Input:

— START —

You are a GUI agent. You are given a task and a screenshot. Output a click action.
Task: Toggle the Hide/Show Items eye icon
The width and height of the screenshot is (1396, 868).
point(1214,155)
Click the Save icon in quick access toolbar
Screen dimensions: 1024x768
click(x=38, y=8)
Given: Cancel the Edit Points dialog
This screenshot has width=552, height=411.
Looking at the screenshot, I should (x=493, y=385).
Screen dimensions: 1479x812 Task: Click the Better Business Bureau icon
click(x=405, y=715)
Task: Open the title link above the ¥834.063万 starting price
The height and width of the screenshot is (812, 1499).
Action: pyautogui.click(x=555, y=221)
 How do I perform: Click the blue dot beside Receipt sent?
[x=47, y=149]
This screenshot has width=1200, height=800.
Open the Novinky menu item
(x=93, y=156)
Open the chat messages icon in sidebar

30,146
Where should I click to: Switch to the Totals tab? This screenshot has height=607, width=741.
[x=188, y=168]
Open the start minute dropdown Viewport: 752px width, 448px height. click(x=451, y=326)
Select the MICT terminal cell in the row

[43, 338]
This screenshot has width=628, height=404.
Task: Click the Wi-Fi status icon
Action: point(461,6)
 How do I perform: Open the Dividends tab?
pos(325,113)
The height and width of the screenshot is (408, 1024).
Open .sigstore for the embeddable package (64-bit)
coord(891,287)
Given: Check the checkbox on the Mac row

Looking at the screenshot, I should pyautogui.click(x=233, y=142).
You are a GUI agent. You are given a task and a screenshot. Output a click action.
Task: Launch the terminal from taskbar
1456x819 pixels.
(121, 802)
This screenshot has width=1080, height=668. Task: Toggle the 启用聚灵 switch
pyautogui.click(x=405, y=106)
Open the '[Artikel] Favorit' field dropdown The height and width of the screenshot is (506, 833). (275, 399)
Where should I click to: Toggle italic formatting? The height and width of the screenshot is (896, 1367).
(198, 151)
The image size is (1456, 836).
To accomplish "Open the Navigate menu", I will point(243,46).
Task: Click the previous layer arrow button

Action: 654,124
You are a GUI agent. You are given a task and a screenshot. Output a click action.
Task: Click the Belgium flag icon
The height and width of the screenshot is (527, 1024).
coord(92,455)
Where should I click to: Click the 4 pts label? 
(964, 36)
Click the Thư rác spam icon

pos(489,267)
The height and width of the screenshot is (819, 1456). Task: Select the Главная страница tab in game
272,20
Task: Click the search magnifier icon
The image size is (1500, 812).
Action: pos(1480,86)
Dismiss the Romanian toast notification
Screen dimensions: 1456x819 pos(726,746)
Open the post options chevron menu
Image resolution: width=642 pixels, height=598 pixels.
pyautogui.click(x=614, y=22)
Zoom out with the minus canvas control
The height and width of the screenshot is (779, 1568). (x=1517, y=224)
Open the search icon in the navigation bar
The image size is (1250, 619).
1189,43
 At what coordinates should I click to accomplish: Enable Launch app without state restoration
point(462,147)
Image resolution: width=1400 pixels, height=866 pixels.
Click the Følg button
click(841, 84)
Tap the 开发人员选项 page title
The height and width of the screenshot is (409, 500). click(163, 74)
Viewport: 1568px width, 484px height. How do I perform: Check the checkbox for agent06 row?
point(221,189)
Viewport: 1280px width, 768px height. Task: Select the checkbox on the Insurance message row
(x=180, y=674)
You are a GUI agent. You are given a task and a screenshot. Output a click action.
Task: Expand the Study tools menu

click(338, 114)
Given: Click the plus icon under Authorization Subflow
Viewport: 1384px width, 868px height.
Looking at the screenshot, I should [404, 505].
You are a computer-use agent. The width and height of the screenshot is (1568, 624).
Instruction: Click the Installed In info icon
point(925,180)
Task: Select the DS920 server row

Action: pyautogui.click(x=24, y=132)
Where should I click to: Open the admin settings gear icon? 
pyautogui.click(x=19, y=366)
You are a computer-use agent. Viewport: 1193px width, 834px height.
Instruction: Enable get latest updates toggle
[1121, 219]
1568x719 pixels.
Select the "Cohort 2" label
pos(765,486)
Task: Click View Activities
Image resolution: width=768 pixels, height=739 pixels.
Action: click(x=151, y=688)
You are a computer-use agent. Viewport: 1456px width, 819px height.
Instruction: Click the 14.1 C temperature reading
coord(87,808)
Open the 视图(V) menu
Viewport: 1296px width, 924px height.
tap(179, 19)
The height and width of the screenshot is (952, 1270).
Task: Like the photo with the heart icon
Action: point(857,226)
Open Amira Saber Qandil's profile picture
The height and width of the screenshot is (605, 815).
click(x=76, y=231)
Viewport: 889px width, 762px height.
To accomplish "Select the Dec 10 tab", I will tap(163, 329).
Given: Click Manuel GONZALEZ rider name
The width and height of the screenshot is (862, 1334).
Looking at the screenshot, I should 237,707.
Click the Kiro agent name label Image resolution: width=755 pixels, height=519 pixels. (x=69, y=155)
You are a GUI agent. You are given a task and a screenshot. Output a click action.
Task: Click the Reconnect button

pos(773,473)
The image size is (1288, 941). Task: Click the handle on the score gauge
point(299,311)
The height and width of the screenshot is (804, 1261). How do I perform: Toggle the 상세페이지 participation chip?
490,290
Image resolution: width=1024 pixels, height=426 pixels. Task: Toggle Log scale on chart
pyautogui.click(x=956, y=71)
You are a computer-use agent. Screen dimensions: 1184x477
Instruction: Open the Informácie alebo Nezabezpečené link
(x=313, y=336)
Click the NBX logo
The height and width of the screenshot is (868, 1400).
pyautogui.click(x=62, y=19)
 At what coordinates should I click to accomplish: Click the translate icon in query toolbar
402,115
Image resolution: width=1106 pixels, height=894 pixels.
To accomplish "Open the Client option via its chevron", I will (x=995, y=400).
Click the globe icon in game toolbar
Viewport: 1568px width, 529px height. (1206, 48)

— END —

Requirements: Copy out the lines above, from the first one through the line containing "coord(891,287)", without changing anything.

Written answer:
You are a GUI agent. You are given a task and a screenshot. Output a click action.
Task: Toggle the Hide/Show Items eye icon
The width and height of the screenshot is (1396, 868).
point(1214,155)
Click the Save icon in quick access toolbar
Screen dimensions: 1024x768
click(x=38, y=8)
Given: Cancel the Edit Points dialog
This screenshot has width=552, height=411.
Looking at the screenshot, I should (x=493, y=385).
Screen dimensions: 1479x812 Task: Click the Better Business Bureau icon
click(x=405, y=715)
Task: Open the title link above the ¥834.063万 starting price
The height and width of the screenshot is (812, 1499).
Action: pyautogui.click(x=555, y=221)
 How do I perform: Click the blue dot beside Receipt sent?
[x=47, y=149]
This screenshot has width=1200, height=800.
Open the Novinky menu item
(x=93, y=156)
Open the chat messages icon in sidebar

30,146
Where should I click to: Switch to the Totals tab? This screenshot has height=607, width=741.
[x=188, y=168]
Open the start minute dropdown Viewport: 752px width, 448px height. click(x=451, y=326)
Select the MICT terminal cell in the row

[43, 338]
This screenshot has width=628, height=404.
Task: Click the Wi-Fi status icon
Action: point(461,6)
 How do I perform: Open the Dividends tab?
pos(325,113)
The height and width of the screenshot is (408, 1024).
Open .sigstore for the embeddable package (64-bit)
coord(891,287)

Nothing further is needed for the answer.